У меня два выхода. Оставаться на месте, пока что-то не случится или не настанет ночь. Или убраться из леса, и побыстрее. Тот, кто шлепнул этого пацана, может быть уже в милях отсюда, а может прятаться за деревом и выжидать момент для прицельного выстрела.
Вариантов тьма. Где его отделение? Убиты? Преследуют того, кто застрелил мальчишку? А вдруг это сделал рекрут, который стал Дороти? Забудь о его отделении. Что будет, когда подтянется подкрепление?
Достаю нож. После того как я обнаружила тело, прошло пять минут. Если бы кто-то знал, что я здесь, меня бы уже не было. Подожду до темноты. Только надо приготовиться к тому, что на меня накатит отголосок Пятой волны.
Я ощупываю сзади шею солдата, пока не нахожу крохотный бугорок под шрамом.
«Сохраняй спокойствие. Это как шахматы. Ход – ответный ход».
Аккуратно делаю надрез по шраму, пока на кончике лезвия в капельке крови не появляется маленькая гранула.
«Так мы всегда будем знать, где вы. Так мы гарантируем вашу безопасность».
Риск. Риск засветиться в окуляре. Противоположный риск – враг одним нажатием кнопки поджарит твои мозги.
Гранула в крови. Жуткая неподвижность деревьев, колючий холод и туман, окутавший ветки, похожие на скрюченные пальцы. И голос Зомби у меня в голове: «Ты слишком много думаешь».

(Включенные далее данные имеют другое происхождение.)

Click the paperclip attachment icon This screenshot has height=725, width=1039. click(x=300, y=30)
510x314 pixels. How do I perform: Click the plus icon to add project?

Прячу гранулу за щеку. Глупо. Надо было сначала обтереть. Теперь во рту вкус крови.
4
Я здесь не одна.
Я не вижу его, не слышу, но я его чувствую. Каждый дюйм моего тела покалывает оттого, что за мной наблюдают. Неприятное и теперь уже знакомое ощущение, оно со мной с самого начала. Чужой корабль-носитель завис над Землей, и за каких-то десять дней вся построенная людьми система затрещала по швам. Другой вид вирусной чумы: неуверенность, страх, паника. Забитые шоссе, заброшенные аэропорты, разграбленные отделения неотложной помощи в больницах, попрятавшееся по бункерам правительство, нехватка еды и топлива, где-то – военное положение, где-то – анархия. Лев крадется в высокой траве. Газель нюхает воздух. Гробовая тишина перед броском. Впервые за десять тысяч лет мы познали, каково это – снова быть добычей.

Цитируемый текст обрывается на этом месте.